Clone cluster with Logstash

Hey Everyone,

We're trying to figure out the best way to clone a cluster completely, and Logstash seems to be the best option on a large scale as there's no need to use a custom solution.

An example configuration of what it would look like is this:

input {
    ElasticSearch {
        hosts => ["yourhost"]
        user => "**********"
        password => "*********"
        index => "*"
        size => 1000
        scroll => "1m"
        codec => "json"
        docinfo => true
    }
}
# a note in this section indicates that filter can be selected
filter {
}

output {
    ElasticSearch {
        hosts => ["yourhost"]
        user => "********"
        password => "********"
        index => "%{[@metadata][_index]}"
        document_type => "%{[@metadata][doc][_type]}"
        document_id => "%{[@metadata][doc][_id]}"
    }
} 

The cluster is large with around 2TB being ingested daily, which is why we cannot go with a snapshot/restore. There are a few questions I have regarding how Logstash handles reading from Elasticsearch:

  1. When given a wildcard as an index pattern, is there logic behind the order of reads?
    To be more precise, does he sort the indexes by name, by some metadata like creation_date, or does he read them randomly dependant on the order Elasticsearch returns them in?

  2. Does Logstash know which indices he read?
    Aka... will he read one index multiple times and try to index the same data into Elasticsearch, or does he keep a record somewhere of which ones he'd already gone through?

  3. What happens upon a restart of Logstash?
    This is more of a follow-up question to the second one. If he does know what indices he read, will that logic go out the window upon a restart?

  4. What happens when a document with the same ID already exists on the DEST cluster?
    If a document with the same ID, and the same version exists on the destination cluster, what happens then? In a remote reindex you can tell Elasticsearch how to behave in these scenarios, is it the same for Logstash?

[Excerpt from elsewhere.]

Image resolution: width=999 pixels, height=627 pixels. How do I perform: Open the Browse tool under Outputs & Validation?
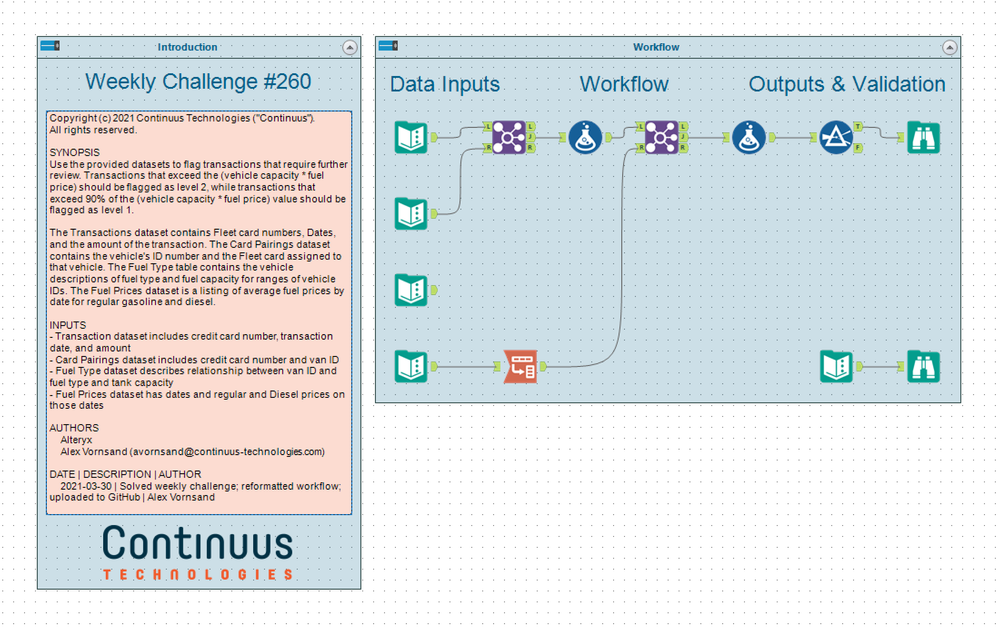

Thanks in advance for any help!

Cheers,
Luka

Why not try a remote reindex?

However for both of these, if you stop the reindex and restart it, it will run from the beginning and redo all the indices. It doesn't track state.

Hi Mark,

Thanks for the answer. Unfortunately it is not possible to do a remote reindex for multiple indices and output them to the dest cluster with the same name. You can see the discussion here Remote reindex with wildcard to multiple indices - #7 by Christian_Dahlqvist

Cheers,
Luka

To frame the discussion and correctly identify any constraints on a possible solution it would be useful to have the following questions answered:

  1. What is the use case? What type of data are you ingesting?

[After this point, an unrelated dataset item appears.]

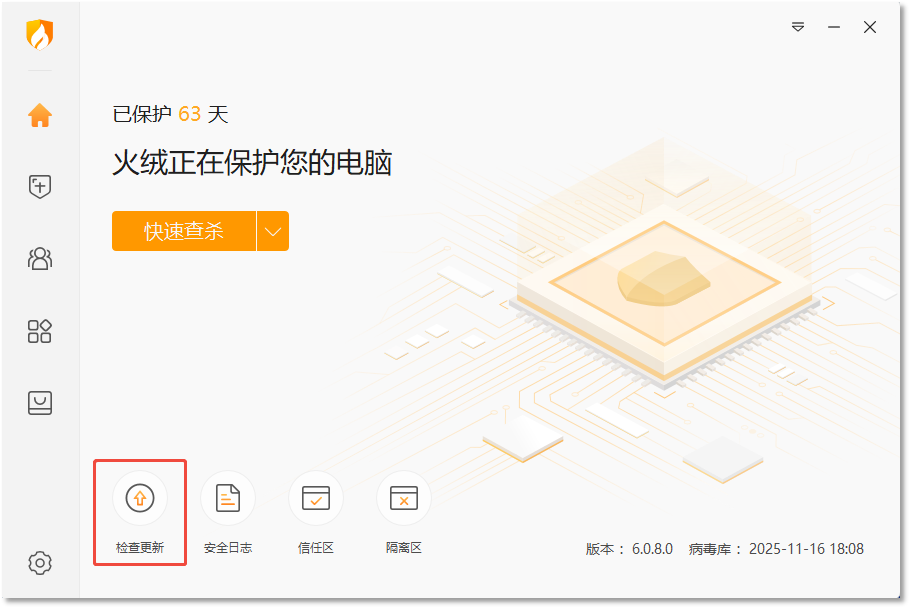The width and height of the screenshot is (910, 609).
Task: Click the Huorong flame shield logo
Action: (x=39, y=34)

  2. Are you using time-based indices, either through rollover or index naming convention?

  3. Is the data you index immutable or do you perform updates and/or deletes?

  4. How are you indexing data into the cluster? What does your ingest pipeline/process look like?

  5. Is this a one-off migration to a new cluster or do you intend to try and keep the clusters in sync?

Hi Christian,

  1. What is the use case? What type of data are you ingesting?

The use case is that we need to mirror the documents in the cluster 1-1. The mappings, and everything else is exactly the same. They are two separate clusters which server as backups for the other.

  1. Are you using time-based indices, either through rollover or index naming convention?

We are using time-based indices, and they are managed by ILM. However, the idea is that the indexes will be replicated under the same name with the same data, and we will manipulate ILM by setting "indexing_compete: true", and copy the creation date from each index to the origination_date on the destination so they're identical on both clusters. Afterwards we would set the write index for each rollover alias.

  1. Is the data you index immutable or do you perform updates and/or deletes?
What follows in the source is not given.